Problem to solve: Copy out the records below word for word, starting at the line with "Task: Click the Waist" and ending at the line with "pyautogui.click(x=348, y=344)", both lines included, and nothing else.

## start Material for this exercise

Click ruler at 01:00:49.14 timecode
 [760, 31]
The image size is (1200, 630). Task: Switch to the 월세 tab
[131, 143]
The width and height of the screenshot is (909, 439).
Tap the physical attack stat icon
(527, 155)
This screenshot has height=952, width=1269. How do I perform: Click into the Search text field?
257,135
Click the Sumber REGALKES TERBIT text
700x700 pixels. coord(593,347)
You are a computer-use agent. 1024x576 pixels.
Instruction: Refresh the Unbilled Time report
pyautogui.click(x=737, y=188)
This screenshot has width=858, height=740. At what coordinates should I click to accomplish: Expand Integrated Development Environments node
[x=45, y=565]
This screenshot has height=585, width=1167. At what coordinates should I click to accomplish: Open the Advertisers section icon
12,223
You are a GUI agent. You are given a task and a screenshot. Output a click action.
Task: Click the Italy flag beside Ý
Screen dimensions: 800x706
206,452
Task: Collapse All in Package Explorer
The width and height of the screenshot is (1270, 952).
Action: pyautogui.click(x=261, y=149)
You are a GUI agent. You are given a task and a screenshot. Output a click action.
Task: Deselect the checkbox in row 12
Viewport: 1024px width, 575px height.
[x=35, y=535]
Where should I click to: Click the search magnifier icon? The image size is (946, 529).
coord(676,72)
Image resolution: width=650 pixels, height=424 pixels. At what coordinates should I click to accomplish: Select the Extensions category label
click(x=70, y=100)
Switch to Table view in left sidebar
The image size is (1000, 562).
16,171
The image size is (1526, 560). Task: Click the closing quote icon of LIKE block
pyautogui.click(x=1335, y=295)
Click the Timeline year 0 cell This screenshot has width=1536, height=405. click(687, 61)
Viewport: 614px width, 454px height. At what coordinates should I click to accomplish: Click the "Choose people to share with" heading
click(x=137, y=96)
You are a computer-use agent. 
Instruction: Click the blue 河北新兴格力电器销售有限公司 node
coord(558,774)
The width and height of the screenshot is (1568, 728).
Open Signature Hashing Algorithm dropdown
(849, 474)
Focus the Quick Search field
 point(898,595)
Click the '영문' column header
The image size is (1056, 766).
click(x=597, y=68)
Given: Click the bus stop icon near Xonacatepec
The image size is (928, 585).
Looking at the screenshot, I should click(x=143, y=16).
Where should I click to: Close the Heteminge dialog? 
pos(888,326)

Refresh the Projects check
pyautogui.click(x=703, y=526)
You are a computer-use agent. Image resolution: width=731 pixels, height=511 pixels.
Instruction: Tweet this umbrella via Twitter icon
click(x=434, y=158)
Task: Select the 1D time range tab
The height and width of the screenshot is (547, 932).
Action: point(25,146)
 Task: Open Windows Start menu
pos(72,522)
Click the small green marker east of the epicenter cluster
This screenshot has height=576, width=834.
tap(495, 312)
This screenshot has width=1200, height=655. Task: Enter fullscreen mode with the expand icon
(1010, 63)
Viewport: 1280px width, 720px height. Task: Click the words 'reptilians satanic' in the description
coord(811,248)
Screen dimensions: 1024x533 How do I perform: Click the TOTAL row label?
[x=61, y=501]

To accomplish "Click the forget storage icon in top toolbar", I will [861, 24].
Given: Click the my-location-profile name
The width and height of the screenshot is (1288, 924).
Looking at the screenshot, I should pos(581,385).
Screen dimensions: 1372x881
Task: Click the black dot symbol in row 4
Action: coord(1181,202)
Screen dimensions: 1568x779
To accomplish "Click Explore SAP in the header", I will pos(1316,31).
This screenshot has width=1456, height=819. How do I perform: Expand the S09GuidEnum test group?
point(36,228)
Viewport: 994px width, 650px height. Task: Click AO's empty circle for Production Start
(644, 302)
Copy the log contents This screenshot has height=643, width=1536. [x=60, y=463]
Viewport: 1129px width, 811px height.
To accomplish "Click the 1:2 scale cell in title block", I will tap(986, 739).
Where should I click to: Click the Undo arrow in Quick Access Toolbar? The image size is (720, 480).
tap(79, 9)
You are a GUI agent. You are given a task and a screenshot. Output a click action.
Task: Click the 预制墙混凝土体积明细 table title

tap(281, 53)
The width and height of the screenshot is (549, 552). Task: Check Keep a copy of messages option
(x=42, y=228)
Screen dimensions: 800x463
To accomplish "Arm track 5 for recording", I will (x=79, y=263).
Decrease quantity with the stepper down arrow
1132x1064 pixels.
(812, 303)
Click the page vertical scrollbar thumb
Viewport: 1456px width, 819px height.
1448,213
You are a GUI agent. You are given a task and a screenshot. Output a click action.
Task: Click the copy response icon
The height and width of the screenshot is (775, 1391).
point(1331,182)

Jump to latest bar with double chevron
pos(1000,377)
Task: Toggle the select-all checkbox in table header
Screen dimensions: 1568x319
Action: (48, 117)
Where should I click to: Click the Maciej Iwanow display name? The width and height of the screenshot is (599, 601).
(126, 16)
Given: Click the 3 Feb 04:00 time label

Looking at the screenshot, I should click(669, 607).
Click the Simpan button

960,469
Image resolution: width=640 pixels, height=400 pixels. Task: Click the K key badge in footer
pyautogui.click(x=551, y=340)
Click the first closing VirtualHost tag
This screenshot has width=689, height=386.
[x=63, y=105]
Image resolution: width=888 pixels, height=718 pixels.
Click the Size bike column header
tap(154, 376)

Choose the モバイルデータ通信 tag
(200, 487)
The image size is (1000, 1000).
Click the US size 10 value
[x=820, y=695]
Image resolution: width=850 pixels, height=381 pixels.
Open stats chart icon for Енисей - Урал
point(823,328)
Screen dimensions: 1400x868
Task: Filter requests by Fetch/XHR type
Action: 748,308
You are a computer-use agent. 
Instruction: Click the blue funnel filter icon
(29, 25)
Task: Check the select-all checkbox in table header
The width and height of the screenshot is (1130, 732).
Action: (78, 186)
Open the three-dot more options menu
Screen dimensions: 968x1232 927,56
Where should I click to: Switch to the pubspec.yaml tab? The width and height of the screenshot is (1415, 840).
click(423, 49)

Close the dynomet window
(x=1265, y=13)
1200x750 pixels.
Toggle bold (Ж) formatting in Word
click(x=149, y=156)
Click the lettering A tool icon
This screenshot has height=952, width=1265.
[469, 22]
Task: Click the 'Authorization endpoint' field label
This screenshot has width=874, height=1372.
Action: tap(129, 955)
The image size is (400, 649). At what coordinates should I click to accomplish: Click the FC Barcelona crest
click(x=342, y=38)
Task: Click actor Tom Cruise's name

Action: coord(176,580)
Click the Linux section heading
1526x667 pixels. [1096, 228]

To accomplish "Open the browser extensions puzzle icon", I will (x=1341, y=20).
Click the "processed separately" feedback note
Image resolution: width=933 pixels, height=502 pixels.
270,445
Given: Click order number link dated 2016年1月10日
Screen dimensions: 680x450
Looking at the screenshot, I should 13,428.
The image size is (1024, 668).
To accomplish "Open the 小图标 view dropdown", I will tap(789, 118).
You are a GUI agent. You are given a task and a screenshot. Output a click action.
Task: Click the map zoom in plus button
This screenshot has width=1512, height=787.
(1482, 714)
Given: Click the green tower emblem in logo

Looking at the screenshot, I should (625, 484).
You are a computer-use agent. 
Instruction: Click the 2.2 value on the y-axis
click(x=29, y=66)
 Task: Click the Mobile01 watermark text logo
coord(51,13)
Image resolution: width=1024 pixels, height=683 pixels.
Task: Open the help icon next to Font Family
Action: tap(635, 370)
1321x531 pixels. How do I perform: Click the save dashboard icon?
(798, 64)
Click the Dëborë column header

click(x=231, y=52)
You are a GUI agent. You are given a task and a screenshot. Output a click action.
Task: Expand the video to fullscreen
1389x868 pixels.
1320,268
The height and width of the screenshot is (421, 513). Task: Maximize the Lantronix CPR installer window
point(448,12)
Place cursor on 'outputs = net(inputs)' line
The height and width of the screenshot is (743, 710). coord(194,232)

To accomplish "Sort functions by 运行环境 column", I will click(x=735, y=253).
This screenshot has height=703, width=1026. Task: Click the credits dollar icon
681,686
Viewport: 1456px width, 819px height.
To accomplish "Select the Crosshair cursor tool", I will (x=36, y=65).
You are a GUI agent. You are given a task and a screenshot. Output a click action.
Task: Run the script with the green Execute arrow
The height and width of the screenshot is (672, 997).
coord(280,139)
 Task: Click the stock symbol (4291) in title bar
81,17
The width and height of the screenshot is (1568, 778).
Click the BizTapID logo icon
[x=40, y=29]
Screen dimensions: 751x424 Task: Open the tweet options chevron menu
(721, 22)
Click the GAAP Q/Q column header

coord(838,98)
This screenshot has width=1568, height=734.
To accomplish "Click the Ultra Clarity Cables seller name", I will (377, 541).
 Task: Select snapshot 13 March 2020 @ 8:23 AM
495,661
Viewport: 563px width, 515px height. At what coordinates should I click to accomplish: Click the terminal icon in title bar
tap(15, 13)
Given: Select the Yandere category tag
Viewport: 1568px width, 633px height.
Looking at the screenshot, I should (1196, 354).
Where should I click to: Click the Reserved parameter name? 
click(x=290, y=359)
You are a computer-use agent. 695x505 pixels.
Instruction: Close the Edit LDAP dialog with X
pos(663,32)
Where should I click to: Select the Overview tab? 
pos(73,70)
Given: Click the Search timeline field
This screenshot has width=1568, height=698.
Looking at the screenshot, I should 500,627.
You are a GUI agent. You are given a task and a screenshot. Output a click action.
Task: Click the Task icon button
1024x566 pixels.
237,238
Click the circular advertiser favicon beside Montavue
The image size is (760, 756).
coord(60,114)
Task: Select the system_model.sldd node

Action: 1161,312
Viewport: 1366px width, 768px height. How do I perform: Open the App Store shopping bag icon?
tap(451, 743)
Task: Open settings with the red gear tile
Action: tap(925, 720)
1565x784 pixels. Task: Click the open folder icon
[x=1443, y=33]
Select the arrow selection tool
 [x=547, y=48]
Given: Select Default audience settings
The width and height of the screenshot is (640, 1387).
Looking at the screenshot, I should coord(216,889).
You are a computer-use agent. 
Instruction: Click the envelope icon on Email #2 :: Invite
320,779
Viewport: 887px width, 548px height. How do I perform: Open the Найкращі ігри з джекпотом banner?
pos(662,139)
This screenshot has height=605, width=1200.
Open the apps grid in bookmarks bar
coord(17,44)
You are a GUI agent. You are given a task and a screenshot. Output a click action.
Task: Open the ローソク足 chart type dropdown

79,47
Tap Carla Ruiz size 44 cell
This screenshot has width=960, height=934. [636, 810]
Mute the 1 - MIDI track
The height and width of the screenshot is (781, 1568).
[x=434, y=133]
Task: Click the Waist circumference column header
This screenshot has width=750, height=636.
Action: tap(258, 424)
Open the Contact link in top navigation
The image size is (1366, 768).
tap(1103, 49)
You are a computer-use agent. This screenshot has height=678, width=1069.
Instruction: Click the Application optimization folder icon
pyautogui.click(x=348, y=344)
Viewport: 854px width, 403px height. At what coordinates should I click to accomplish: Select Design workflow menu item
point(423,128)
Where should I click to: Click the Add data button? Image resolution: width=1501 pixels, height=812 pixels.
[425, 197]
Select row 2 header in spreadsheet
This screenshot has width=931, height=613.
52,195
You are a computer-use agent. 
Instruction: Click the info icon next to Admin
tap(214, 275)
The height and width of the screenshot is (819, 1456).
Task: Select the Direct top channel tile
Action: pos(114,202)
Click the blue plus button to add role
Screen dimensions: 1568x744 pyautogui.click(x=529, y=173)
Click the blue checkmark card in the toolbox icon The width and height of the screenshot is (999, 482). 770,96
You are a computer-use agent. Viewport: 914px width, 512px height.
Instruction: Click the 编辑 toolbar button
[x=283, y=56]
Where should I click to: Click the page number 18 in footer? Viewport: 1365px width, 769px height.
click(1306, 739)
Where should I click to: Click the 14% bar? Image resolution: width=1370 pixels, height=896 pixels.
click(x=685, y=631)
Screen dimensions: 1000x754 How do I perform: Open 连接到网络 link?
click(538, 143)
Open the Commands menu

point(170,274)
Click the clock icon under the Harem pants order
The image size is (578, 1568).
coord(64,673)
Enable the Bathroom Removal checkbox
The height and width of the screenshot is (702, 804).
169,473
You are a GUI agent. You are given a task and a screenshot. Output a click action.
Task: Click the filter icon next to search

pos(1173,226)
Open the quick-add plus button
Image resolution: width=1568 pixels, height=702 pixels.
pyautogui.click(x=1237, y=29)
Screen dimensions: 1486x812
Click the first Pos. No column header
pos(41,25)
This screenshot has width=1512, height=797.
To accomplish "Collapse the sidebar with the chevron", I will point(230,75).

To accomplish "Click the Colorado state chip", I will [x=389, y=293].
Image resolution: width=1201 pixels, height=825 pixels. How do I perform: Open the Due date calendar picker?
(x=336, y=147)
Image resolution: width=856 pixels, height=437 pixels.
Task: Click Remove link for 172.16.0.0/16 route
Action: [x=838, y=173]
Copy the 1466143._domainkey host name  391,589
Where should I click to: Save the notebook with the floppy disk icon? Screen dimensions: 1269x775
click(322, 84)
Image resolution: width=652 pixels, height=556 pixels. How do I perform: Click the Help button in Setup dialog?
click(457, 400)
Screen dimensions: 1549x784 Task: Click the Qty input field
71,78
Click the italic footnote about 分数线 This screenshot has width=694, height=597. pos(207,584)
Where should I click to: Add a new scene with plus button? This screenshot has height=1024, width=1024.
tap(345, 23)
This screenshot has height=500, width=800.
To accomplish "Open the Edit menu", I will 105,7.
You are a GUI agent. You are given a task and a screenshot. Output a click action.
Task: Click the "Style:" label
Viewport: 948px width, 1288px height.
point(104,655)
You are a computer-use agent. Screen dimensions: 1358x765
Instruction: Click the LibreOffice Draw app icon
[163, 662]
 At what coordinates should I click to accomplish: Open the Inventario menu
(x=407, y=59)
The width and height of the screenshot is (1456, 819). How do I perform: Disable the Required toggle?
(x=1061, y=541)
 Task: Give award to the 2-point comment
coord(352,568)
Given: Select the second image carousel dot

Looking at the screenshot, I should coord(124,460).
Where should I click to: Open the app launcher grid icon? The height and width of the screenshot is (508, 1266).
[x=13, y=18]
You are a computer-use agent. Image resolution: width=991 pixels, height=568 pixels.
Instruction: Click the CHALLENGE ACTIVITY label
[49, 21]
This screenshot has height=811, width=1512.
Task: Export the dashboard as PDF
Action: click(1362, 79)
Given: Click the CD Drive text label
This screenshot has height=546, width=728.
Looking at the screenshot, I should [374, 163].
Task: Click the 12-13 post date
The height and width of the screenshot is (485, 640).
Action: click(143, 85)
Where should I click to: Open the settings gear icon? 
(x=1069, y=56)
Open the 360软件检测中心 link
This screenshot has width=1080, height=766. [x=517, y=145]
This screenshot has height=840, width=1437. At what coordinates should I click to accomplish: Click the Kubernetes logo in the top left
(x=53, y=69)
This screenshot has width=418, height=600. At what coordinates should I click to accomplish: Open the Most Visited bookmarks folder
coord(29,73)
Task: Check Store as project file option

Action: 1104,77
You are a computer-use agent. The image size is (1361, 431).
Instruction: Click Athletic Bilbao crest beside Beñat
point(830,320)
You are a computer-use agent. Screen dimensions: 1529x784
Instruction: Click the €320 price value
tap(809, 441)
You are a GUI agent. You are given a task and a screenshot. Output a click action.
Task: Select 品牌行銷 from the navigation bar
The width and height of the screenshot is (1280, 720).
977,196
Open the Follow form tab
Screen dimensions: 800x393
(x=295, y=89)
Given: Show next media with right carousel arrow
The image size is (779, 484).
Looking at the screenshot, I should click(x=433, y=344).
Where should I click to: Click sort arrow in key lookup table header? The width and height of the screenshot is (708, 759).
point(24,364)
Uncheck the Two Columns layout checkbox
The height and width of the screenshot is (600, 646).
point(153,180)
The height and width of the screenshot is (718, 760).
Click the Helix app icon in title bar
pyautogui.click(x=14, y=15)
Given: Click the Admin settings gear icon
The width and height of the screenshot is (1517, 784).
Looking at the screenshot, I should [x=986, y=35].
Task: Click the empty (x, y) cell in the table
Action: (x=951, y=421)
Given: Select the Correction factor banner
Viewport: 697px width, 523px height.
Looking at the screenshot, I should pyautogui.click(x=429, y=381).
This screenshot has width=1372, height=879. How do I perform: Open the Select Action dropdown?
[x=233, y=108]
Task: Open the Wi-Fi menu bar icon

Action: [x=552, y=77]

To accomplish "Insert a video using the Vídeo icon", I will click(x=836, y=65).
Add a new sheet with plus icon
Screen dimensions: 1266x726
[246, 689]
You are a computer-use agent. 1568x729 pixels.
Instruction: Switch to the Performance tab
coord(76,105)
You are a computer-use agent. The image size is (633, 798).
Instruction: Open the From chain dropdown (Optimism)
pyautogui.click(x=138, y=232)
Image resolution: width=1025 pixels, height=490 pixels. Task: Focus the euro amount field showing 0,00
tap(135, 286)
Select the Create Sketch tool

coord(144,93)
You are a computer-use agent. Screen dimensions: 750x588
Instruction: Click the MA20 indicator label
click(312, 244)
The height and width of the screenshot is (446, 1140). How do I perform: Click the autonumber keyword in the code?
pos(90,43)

## end Material for this exercise

Output for this exercise:
Task: Click the Waist circumference column header
This screenshot has width=750, height=636.
Action: tap(258, 424)
Open the Contact link in top navigation
The image size is (1366, 768).
tap(1103, 49)
You are a computer-use agent. This screenshot has height=678, width=1069.
Instruction: Click the Application optimization folder icon
pyautogui.click(x=348, y=344)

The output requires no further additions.